» EXCERPTED PASSAGE
-- Opening Marker --
Why DO Grownups Stop Laughing?

Written by on April 18, 2014 in Conscious Living, Happiness & Humor, Thrive with 0 Comments

James Altucher | The Altucher Confidential 

Dan Harris, the anchor of the ABC show Nightline, had a total panic attack on TV in 2005 in front of 5 milion people. He simply shut down and couldn’t continue while live on the air. Everybody saw it and he thought his career would be over.

He wrote a book about it, called “10% Happier” and we talked about it on my podcast. I won’t give it away. I hope you listen to it.

But I thought of my post the other day about endorphins and one statistic I found:

A kid laughs on average 300 times a day. An adult laughs on average….five times a day.

What the…!?

How did we go from 300 to 5? What the hell happened to us? That’s why we start to panic during the day!

Did we cross some bridge of crap and tears and now here we are: drones that wake up, go to work, backstab each other in office politics, watch Breaking Bad, and then go to sleep and Die? Every single day?

Did someone slip a pill into the Starbucks coffee we drink every day? A no-laughing pill?

Laughter is really hard as an adult. It has to be. Else, how did we go from 300 to 5! That’s a HUGE gap. There is no arguing that something really bad and scary and sad happened to us between childhood and adulthood.

And laughing is so critical.

How many times have you heard the story: So-and-so got diagnosed with chronic bad terminal disease XX and was given three months to live so she decided to watch a comedy movie a day for the next three months and now 15 years later she’s still alive.

Doctors even call laughing, “inner jogging” because it does all sorts of good things for our health, our brain, releases endorphins, and makes us happier, etc etc.

So let’s go back to 300. I thought about why the gap exists. Here’s what I came up with:


In my podcast with Charlie Hoehn he told me he basically solved his anxiety issues by “playing” more. What does this mean? If someone called him up for a meeting he would say, “Sure, bring a ball and let’s meet in Central Park and play catch”.

When I was a kid we’d all go to school, play for 20 minutes or so in the playground, then play for an hour at lunch, and then after 3pm it was ALL SYSTEMS GO and my friends and I would play until about 6 or 7. Until it was DARK and there was no more play to be squeezed from the day.

Every day, from now on, I’m going to play. Forever.


We wear the right uniform to work. We say the right things. We politically figure out which “us” versus “them” we belong to.

People think kids are afraid to be embarrassed in front of their peers. But I can tell you it’s much worse as an adult. Your judged on looks, opinions, what we do moment by moment. I mean, kids cry if they don’t get what they want. Adults can’t do that.

Kids also jump for joy when they are happy. I don’t remember the last time I saw an adult do that.

And kids hit each other. Just for fun. They just slap each other in the face. Go ahead and try that now!

And then later at night, I can speak for myself, I wonder what people think of me. What I wrote. What I said on a podcast. What I said at a party. It’s like I rewind part of the day and replay it, totally wasting more opportunities for fun and laughing.

Did I say or do something wrong?

Answer: yes! Just by thinking about it.
-- Closing Marker --
» EXTRACTED DATA
-- Opening Marker --
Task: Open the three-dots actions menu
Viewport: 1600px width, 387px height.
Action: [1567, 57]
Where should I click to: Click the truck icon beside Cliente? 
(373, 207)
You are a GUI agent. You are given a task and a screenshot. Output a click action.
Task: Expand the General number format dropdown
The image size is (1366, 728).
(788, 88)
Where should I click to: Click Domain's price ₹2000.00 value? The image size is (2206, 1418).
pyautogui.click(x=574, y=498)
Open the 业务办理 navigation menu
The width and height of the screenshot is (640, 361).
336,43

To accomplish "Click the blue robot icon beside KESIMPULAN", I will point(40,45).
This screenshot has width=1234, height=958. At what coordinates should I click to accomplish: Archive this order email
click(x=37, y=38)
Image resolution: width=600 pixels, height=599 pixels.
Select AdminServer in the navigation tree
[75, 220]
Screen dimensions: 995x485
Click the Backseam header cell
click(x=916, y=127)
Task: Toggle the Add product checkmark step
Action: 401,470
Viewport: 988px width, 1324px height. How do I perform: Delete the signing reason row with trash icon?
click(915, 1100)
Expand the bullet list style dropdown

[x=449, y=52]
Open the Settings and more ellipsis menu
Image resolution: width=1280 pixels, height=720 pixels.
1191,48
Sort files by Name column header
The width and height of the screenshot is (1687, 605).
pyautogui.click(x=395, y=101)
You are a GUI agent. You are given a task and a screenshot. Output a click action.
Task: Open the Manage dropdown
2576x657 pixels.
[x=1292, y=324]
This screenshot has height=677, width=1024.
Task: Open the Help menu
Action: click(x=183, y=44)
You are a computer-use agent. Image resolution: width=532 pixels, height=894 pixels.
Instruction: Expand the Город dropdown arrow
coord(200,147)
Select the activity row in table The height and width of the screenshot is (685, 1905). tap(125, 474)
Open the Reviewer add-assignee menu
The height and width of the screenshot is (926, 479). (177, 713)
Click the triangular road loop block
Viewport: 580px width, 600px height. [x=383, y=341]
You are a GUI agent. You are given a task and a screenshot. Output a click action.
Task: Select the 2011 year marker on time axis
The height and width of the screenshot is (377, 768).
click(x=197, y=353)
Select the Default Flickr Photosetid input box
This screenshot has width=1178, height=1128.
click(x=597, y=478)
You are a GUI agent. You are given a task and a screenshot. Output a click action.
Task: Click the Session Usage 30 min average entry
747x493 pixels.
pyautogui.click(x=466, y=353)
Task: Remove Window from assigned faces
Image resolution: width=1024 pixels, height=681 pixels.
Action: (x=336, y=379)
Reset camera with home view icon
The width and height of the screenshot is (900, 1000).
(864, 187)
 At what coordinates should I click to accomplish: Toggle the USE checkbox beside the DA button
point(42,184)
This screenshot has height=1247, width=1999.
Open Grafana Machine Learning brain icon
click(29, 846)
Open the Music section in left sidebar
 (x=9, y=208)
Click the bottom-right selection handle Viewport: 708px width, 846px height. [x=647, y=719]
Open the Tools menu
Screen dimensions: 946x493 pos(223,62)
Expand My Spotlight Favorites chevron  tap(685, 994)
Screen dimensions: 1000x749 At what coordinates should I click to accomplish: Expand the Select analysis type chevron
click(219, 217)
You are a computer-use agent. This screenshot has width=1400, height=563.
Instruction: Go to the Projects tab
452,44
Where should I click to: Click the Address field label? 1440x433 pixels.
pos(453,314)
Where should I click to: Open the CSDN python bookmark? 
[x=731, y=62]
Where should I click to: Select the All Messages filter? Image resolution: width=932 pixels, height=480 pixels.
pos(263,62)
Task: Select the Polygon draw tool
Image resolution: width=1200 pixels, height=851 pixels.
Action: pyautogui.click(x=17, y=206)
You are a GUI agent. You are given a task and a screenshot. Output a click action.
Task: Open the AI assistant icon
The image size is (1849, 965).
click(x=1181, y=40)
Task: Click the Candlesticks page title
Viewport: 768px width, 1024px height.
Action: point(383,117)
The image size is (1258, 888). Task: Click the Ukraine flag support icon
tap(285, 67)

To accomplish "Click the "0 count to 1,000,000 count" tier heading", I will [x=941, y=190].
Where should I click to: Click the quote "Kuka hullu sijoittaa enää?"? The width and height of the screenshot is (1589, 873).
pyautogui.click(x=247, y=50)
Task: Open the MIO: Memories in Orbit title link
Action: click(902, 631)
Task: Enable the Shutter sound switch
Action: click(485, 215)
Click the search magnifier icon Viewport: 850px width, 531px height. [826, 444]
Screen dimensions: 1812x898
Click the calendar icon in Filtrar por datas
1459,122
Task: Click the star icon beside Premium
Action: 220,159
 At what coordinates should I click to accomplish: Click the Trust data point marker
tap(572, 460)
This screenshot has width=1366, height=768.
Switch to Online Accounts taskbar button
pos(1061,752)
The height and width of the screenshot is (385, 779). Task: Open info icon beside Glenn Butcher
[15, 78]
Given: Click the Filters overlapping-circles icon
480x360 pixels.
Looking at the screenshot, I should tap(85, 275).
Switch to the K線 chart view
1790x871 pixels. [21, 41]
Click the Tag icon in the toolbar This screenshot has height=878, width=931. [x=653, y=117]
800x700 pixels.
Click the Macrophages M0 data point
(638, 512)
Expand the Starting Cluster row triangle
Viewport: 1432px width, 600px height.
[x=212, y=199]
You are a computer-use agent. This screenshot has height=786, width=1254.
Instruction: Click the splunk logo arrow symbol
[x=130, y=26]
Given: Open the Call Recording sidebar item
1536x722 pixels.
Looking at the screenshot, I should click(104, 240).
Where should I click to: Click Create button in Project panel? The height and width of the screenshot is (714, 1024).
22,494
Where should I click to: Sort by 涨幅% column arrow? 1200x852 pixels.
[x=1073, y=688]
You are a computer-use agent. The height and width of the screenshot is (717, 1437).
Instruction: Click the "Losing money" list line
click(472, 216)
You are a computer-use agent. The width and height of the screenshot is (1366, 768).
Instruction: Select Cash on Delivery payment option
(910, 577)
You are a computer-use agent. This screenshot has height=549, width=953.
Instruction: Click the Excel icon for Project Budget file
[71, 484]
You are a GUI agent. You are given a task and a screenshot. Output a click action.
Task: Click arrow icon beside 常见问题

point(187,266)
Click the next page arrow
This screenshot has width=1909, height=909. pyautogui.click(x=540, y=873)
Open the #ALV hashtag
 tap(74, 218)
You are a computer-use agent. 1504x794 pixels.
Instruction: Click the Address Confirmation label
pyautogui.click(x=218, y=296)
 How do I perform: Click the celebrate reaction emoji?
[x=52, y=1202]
-- Closing Marker --
» ABOUT THIS TASK
Reproduce word for word the portion of the essay on why adults stop laughing, starting at "Every day, from" and ending at "fun and laughing.".

» ANSWER AREA
Every day, from now on, I’m going to play. Forever.


We wear the right uniform to work. We say the right things. We politically figure out which “us” versus “them” we belong to.

People think kids are afraid to be embarrassed in front of their peers. But I can tell you it’s much worse as an adult. Your judged on looks, opinions, what we do moment by moment. I mean, kids cry if they don’t get what they want. Adults can’t do that.

Kids also jump for joy when they are happy. I don’t remember the last time I saw an adult do that.

And kids hit each other. Just for fun. They just slap each other in the face. Go ahead and try that now!

And then later at night, I can speak for myself, I wonder what people think of me. What I wrote. What I said on a podcast. What I said at a party. It’s like I rewind part of the day and replay it, totally wasting more opportunities for fun and laughing.